Zhou T, Cheng J, Yang P, Wang Z, Liu C, Su X, Bluethmann H, Mountz J D
Department of Medicine, Division of Clinical Immunology and Rheumatology, University of Alabama at Birmingham, USA.
J Exp Med. 1996 Apr 1;183(4):1879-92. doi: 10.1084/jem.183.4.1879.
The Nur77/Nurr1 family of DNA binding proteins has been reported to be required for the signal transduction of CD3/T cell receptor (TCR)-mediated apoptosis in T cell hybridomas. To determine the role of this family of DNA-binding proteins in thymic clonal deletion, transgenic (Tg) mice bearing a dominant negative mutation were produced. The transgene consisted of a truncated Nur77 (deltaNur77) gene encoding the DNA-binding domain of Nur77 ligated to a TCR-beta enhancer resulting in early expression in thymocytes. Apoptosis of CD4+CD8+ thymocytes mediated by CD3/TCR signaling was greatly inhibited in the deltaNur77 Tg mice, compared with non-Tg littermates, after treatment with anti-CD3 or anti-TCR antibody in vivo and in vitro. Clonal deletion of self-reactive T cells was investigated in deltaNur77-Db/HY TCR-alpha/beta double Tg mice. There was a five-fold increase in the total number of thymocytes expressing self-reactive Db/HY TCR-alpha/beta in the deltaNur77-TCR-alpha/beta double Tg male mice. Deficient clonal deletion of self-reactive thymocytes was demonstrated by a 10-fold increase in the CD4+CD8+ thymocytes that expressed Tg TCR-alpha/beta. There was an eightfold increase in the CD8+, Db/HY TCR-alpha/beta T cells in the lymph nodes (LN) of delta Nur77-Db/HY TCR-alpha/beta double Tg compared with Db/HY TCR-alpha/beta Tg male mice. In spite of defective clonal deletion, the T cells expressing the Tg TCR were functionally anergic. In vivo analysis revealed increased activation and apoptosis of T cells associated with increased expression of Fas and Fas ligand in LN of deltaNur77-Db/HY TCR-alpha/beta double male mice. These results indicate that inhibition of Nur77/Nurr1 DNA binding in T cells leads to inefficient thymic clonal deletion, but T cell tolerance is maintained by Fas-dependent clonal deletion in LN and spleen.
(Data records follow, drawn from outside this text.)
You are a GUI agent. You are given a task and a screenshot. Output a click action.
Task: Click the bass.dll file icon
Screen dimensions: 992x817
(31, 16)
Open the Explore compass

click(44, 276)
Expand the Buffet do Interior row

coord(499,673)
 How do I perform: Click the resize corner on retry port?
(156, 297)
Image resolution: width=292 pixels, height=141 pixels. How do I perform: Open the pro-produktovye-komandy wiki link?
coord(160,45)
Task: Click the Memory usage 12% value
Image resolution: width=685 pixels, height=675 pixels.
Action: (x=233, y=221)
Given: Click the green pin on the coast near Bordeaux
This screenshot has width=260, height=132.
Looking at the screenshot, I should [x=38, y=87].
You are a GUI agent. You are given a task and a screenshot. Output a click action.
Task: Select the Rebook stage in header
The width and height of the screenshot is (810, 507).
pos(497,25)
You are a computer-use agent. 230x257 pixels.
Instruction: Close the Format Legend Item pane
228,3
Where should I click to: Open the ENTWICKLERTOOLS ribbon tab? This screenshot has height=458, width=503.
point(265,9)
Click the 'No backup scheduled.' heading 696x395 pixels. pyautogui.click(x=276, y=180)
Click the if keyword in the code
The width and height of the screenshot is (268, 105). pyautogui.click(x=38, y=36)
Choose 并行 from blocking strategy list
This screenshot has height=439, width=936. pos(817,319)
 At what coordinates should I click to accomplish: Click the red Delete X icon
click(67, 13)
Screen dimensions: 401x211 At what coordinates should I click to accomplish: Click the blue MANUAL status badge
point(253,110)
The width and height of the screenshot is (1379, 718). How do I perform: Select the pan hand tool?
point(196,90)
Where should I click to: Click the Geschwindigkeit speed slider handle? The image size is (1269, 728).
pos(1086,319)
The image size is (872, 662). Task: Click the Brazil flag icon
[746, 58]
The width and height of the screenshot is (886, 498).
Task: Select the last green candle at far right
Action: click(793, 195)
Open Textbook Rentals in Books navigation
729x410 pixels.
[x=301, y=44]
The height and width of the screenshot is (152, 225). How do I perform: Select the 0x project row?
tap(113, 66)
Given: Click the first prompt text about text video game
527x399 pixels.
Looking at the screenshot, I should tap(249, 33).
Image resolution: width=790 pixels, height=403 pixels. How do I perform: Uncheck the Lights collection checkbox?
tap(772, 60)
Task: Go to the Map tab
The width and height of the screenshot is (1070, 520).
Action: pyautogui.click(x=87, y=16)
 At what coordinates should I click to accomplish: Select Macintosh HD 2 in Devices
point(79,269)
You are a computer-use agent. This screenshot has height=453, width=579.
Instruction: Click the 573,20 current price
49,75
据报道,DNA结合蛋白Nur77/Nurr1家族是T细胞杂交瘤中CD3/T细胞受体(TCR)介导的凋亡信号转导所必需的。为了确定该DNA结合蛋白家族在胸腺克隆清除中的作用,制备了携带显性负性突变的转基因(Tg)小鼠。转基因由截短的Nur77(δNur77)基因组成,该基因编码与TCR-β增强子连接的Nur77的DNA结合结构域,导致在胸腺细胞中早期表达。与非Tg同窝小鼠相比,在体内和体外用抗CD3或抗TCR抗体处理后,δNur77 Tg小鼠中由CD3/TCR信号介导的CD4+CD8+胸腺细胞凋亡受到极大抑制。在δNur77-Db/HY TCR-α/β双转基因小鼠中研究了自身反应性T细胞的克隆清除。在δNur77-TCR-α/β双转基因雄性小鼠中,表达自身反应性Db/HY TCR-α/β的胸腺细胞总数增加了五倍。表达Tg TCR-α/β的CD4+CD8+胸腺细胞增加了10倍,证明自身反应性胸腺细胞的克隆清除不足。与Db/HY TCR-α/β转基因雄性小鼠相比,δNur7-7Db/HY TCR-α/β双转基因小鼠淋巴结(LN)中的CD8+、Db/HY TCR-α/β T细胞增加了八倍。尽管克隆清除存在缺陷,但表达Tg TCR的T细胞在功能上呈无反应性。体内分析显示,δNur77-Db/HY TCR-α/β双转基因雄性小鼠的LN中,T细胞的激活和凋亡增加,同时Fas和Fas配体的表达也增加。这些结果表明,T细胞中Nur77/Nurr1 DNA结合的抑制导致胸腺克隆清除效率低下,但通过LN和脾脏中Fas依赖性克隆清除维持了T细胞耐受性。